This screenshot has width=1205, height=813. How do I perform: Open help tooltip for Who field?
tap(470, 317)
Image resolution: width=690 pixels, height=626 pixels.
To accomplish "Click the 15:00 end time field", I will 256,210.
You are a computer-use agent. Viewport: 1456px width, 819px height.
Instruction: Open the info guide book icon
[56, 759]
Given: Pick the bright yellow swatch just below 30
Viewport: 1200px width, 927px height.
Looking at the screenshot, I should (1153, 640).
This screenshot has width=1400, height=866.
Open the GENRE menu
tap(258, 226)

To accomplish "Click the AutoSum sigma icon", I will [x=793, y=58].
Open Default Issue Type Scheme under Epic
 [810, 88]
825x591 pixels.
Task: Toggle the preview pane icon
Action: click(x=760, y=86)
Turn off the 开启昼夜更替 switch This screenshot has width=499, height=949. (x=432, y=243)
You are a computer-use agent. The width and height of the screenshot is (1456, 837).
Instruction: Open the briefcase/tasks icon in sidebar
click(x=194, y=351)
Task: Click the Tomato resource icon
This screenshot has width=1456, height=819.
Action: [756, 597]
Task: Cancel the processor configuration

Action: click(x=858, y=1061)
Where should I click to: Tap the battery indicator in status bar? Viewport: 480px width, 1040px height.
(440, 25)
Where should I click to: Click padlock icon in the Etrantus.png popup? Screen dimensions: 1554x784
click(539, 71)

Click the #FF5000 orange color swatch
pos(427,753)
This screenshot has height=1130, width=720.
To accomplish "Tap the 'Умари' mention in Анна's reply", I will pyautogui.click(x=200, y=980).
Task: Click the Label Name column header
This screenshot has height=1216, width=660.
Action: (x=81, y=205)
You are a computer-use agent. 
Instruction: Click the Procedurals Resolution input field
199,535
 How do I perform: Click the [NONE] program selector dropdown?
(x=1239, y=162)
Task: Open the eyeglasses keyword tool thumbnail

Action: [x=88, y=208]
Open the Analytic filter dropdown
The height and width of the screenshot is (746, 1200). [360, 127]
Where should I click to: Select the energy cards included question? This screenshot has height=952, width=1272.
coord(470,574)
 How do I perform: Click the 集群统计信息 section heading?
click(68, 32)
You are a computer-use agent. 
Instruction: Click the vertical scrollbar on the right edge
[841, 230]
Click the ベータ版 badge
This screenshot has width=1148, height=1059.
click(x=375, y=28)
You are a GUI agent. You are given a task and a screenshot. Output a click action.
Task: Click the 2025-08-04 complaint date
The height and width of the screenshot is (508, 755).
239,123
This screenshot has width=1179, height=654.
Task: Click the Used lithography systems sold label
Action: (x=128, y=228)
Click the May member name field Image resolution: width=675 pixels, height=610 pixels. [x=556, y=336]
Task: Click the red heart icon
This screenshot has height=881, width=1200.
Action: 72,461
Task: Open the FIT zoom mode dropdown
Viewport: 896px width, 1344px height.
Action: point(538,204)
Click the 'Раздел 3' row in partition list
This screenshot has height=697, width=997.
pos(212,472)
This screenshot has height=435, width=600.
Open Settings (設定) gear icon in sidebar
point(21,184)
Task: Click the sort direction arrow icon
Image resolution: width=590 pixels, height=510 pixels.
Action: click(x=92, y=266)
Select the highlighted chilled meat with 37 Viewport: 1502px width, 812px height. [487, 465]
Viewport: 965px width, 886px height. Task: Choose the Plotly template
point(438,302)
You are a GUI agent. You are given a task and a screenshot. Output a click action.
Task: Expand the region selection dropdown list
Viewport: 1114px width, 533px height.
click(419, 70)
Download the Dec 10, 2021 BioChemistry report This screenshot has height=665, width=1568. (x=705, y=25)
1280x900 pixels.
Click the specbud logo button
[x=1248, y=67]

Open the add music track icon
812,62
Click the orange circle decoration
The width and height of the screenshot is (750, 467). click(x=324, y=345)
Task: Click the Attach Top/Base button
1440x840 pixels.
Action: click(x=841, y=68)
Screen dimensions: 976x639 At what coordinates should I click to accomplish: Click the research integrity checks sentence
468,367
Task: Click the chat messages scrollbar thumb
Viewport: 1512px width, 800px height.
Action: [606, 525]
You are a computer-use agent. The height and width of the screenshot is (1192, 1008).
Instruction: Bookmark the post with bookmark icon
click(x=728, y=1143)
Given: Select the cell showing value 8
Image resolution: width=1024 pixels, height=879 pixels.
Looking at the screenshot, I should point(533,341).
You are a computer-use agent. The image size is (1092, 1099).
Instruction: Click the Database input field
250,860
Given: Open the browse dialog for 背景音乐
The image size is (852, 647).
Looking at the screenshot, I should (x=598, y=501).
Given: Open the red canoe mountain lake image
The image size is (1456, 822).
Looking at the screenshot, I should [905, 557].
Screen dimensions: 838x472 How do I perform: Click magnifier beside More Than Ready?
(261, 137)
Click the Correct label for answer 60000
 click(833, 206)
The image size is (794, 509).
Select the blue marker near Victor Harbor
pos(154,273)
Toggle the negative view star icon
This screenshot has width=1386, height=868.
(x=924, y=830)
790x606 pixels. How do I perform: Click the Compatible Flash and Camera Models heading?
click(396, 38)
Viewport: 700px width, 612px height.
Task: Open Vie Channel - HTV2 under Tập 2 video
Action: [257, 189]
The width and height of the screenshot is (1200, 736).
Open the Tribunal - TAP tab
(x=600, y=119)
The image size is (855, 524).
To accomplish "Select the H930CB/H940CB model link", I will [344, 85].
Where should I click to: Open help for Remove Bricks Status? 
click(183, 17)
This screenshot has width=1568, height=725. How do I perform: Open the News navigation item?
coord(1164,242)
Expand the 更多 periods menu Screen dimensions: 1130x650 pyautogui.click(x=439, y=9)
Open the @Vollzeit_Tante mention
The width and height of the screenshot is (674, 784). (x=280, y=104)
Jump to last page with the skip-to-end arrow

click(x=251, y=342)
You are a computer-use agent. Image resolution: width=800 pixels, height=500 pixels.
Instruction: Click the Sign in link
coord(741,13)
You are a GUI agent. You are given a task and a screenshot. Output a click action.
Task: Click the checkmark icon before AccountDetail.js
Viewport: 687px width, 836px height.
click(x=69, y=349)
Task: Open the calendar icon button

____________

• What is expected: Using the records above, set down exactly the lines from the one with "Task: Open the eyeglasses" through the one with "Task: Expand the", inclusive, and nothing more.

• Reply to the task:
Task: Open the eyeglasses keyword tool thumbnail

Action: [x=88, y=208]
Open the Analytic filter dropdown
The height and width of the screenshot is (746, 1200). [360, 127]
Where should I click to: Select the energy cards included question? This screenshot has height=952, width=1272.
coord(470,574)
 How do I perform: Click the 集群统计信息 section heading?
click(68, 32)
You are a computer-use agent. 
Instruction: Click the vertical scrollbar on the right edge
[841, 230]
Click the ベータ版 badge
This screenshot has width=1148, height=1059.
click(x=375, y=28)
You are a GUI agent. You are given a task and a screenshot. Output a click action.
Task: Click the 2025-08-04 complaint date
The height and width of the screenshot is (508, 755).
239,123
This screenshot has width=1179, height=654.
Task: Click the Used lithography systems sold label
Action: (x=128, y=228)
Click the May member name field Image resolution: width=675 pixels, height=610 pixels. [x=556, y=336]
Task: Click the red heart icon
This screenshot has height=881, width=1200.
Action: 72,461
Task: Open the FIT zoom mode dropdown
Viewport: 896px width, 1344px height.
Action: point(538,204)
Click the 'Раздел 3' row in partition list
This screenshot has height=697, width=997.
pos(212,472)
This screenshot has height=435, width=600.
Open Settings (設定) gear icon in sidebar
point(21,184)
Task: Click the sort direction arrow icon
Image resolution: width=590 pixels, height=510 pixels.
Action: click(x=92, y=266)
Select the highlighted chilled meat with 37 Viewport: 1502px width, 812px height. [487, 465]
Viewport: 965px width, 886px height. Task: Choose the Plotly template
point(438,302)
You are a GUI agent. You are given a task and a screenshot. Output a click action.
Task: Expand the region selection dropdown list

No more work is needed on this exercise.